*** Passage given

According to a report by McKinsey, such a technique has been used successfully as a governance tool. “In the UK, for instance, the Local Government Association undertook a project to measure how satisfied residents were with their local council’s performance. Their analysis showed that perceived value for the money — essentially, whether residents feel they’re getting a good return on their tax dollars  — was by far the most powerful influencer of public satisfaction; it was far more important than the tax levels themselves. Further, perceived value for the money was determined largely by how well residents were informed about local services. Several councils used these insights to make specific improvements; one group launched a ‘cleaner, greener, safer’ public-relations campaign that helped move the council from the bottom 40 per cent of performance satisfaction ratings to the top 10 per cent in less than five years,” the report says.

Aware of its limited territoriality and resources, the Kejriwal Government has worked on smart metrics, gathering public feedback to identify what matters most to citizens and circling out those that have the highest levels of dissatisfaction. Then it graded categories that began with basic infrastructure. Having taken care of those somewhat, it has already prioritised pollution as its next assignment, something for which it has already been criticised but hasn’t forgotten to take up.

Denmark, which is among the top liveability and sustainability indices of the world, is demonstrable proof of the success of a delivery-oriented governance model. The Social Democrats and the Farmers’ Party stood out for their social reform programmes when Adolf Hitler was on the ascendant in Germany. They embodied the power of a representative Parliament against his personality cult that was changing the political template of the times. With time they  made the citizen feel valued for all the taxes s/he paid by evolving a governance model responsive to their needs and justifiable to their concerns. This automatically built accountability in systemic processes. And they included women in their growth story from the very beginning. The result? The nation has the highest employment ratio, the highest number of citizens on public allowances, the highest taxes (acceptable because it finances public expenditure), and the highest percentage of the economy ploughed into the public accounts. And it figures among the top 10 in income and education.

Many critics argue that such an approach builds a sense of entitlement, kills enterprise and works only on broad majorities, one that may actually coerce political parties into the game of populism. They may even atrophy on subsequent changes. But in a dynamic such as India’s, welfarism is empowering and encouraging and is needed to level out the basic indices. The application of ingenuity and its incentivisation can happen only when we have crossed this enabling threshold. Change doesn’t happen overnight. And you need role models. But at least a start has been made.

******

**Prompt A:** Summarize the passage on governance in three sentences.
The records below have no connection to the passage on governance.

*** Record list

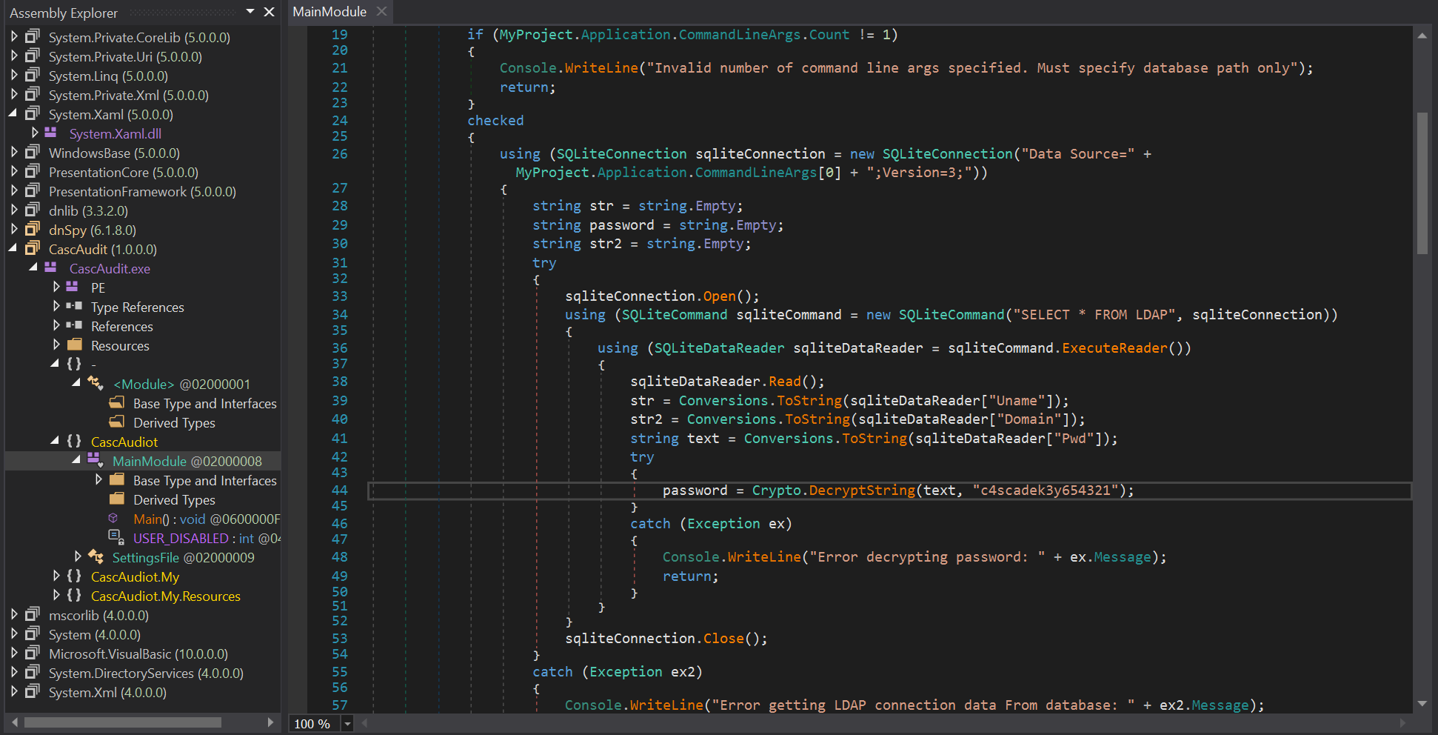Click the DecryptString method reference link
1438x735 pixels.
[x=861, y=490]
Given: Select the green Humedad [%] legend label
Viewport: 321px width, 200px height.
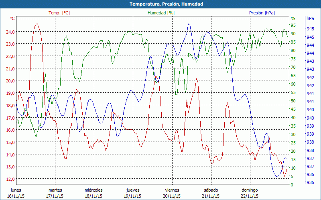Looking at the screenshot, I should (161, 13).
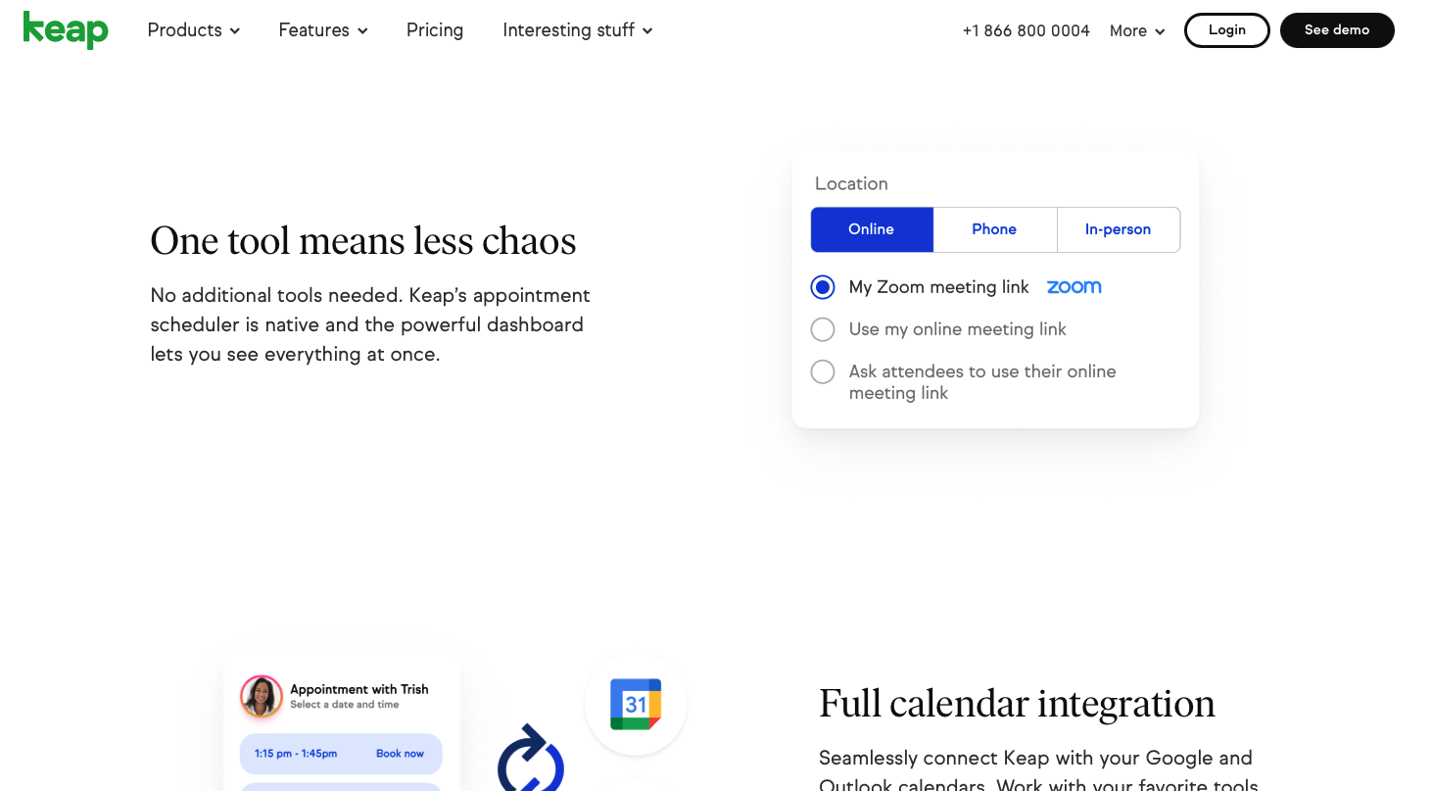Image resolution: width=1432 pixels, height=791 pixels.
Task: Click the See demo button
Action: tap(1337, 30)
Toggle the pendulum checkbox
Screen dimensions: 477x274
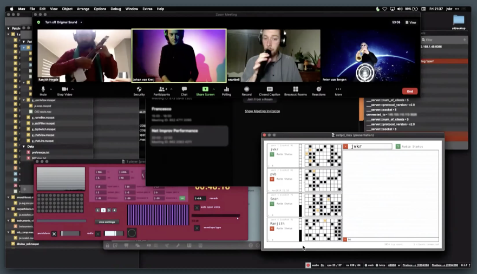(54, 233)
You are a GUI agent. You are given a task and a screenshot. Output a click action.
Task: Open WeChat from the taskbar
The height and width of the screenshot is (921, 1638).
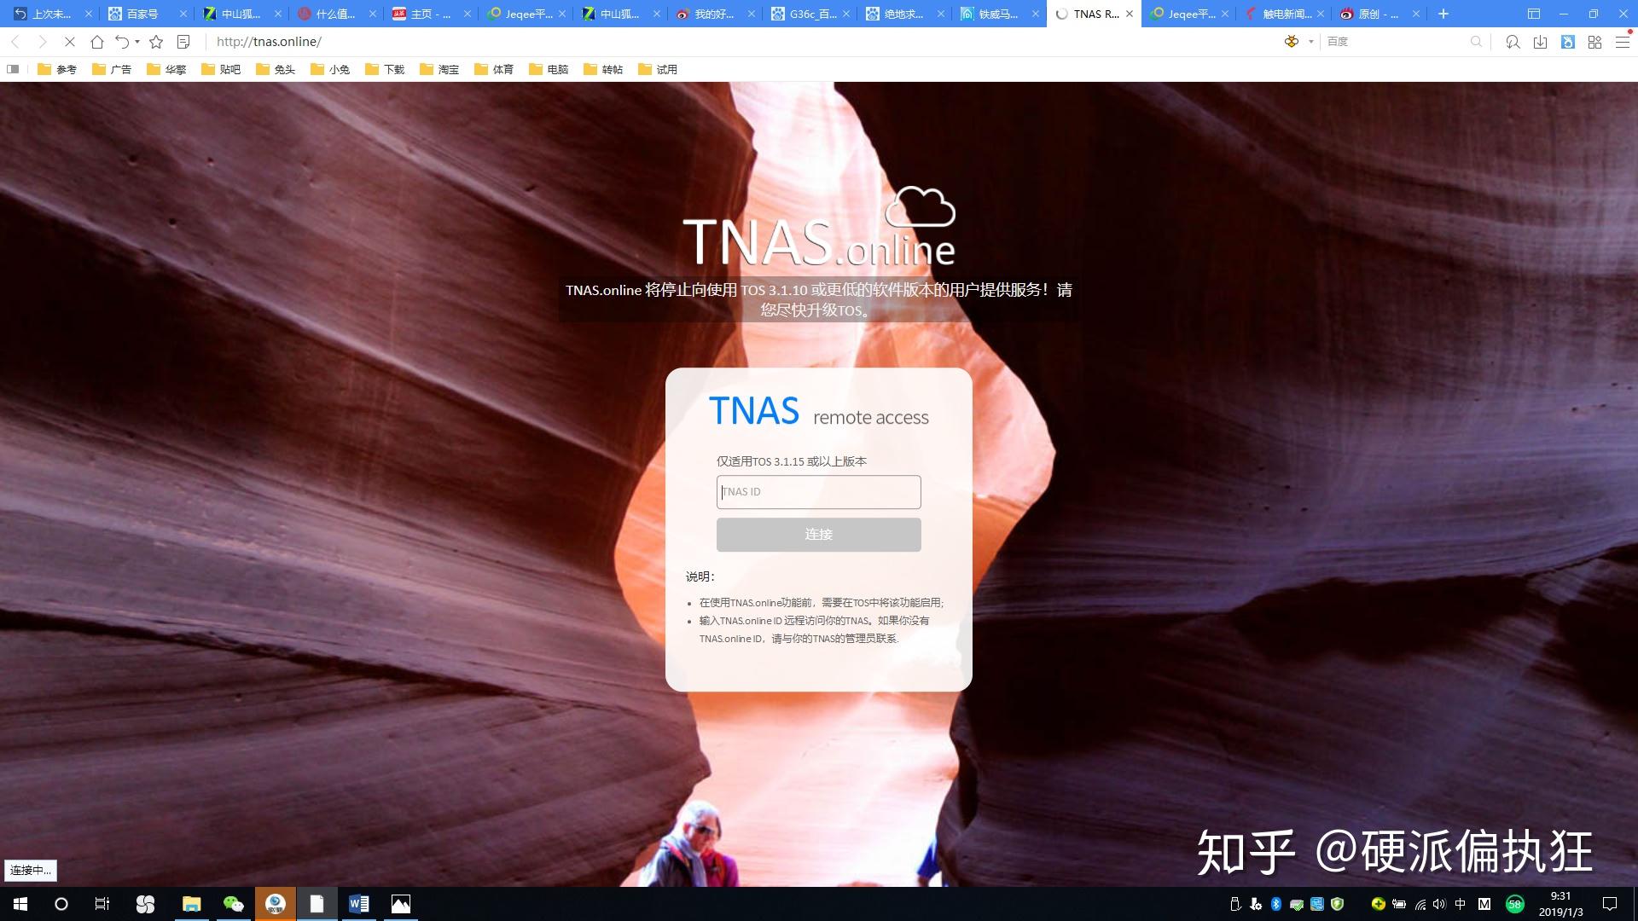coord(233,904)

******

**Prompt B:** Output the lines of the records, beginning at the line that contains "You are a GUI" and continuing through the final line of the records, including both ends. Omit the pictures.

**Full solution A:** A McKinsey report describes how UK councils found that residents' perceived value for money, determined largely by how well they were informed about local services, influenced satisfaction far more than tax levels. The Kejriwal Government has used public feedback to find citizens' greatest dissatisfactions, starting with basic infrastructure and now prioritizing pollution, while Denmark is offered as proof that a delivery-oriented governance model succeeds. Critics say such an approach breeds entitlement and populism, but in India welfarism is presented as needed to level out the basic indices.

**Full solution B:**
You are a GUI agent. You are given a task and a screenshot. Output a click action.
Task: Open WeChat from the taskbar
The height and width of the screenshot is (921, 1638).
coord(233,904)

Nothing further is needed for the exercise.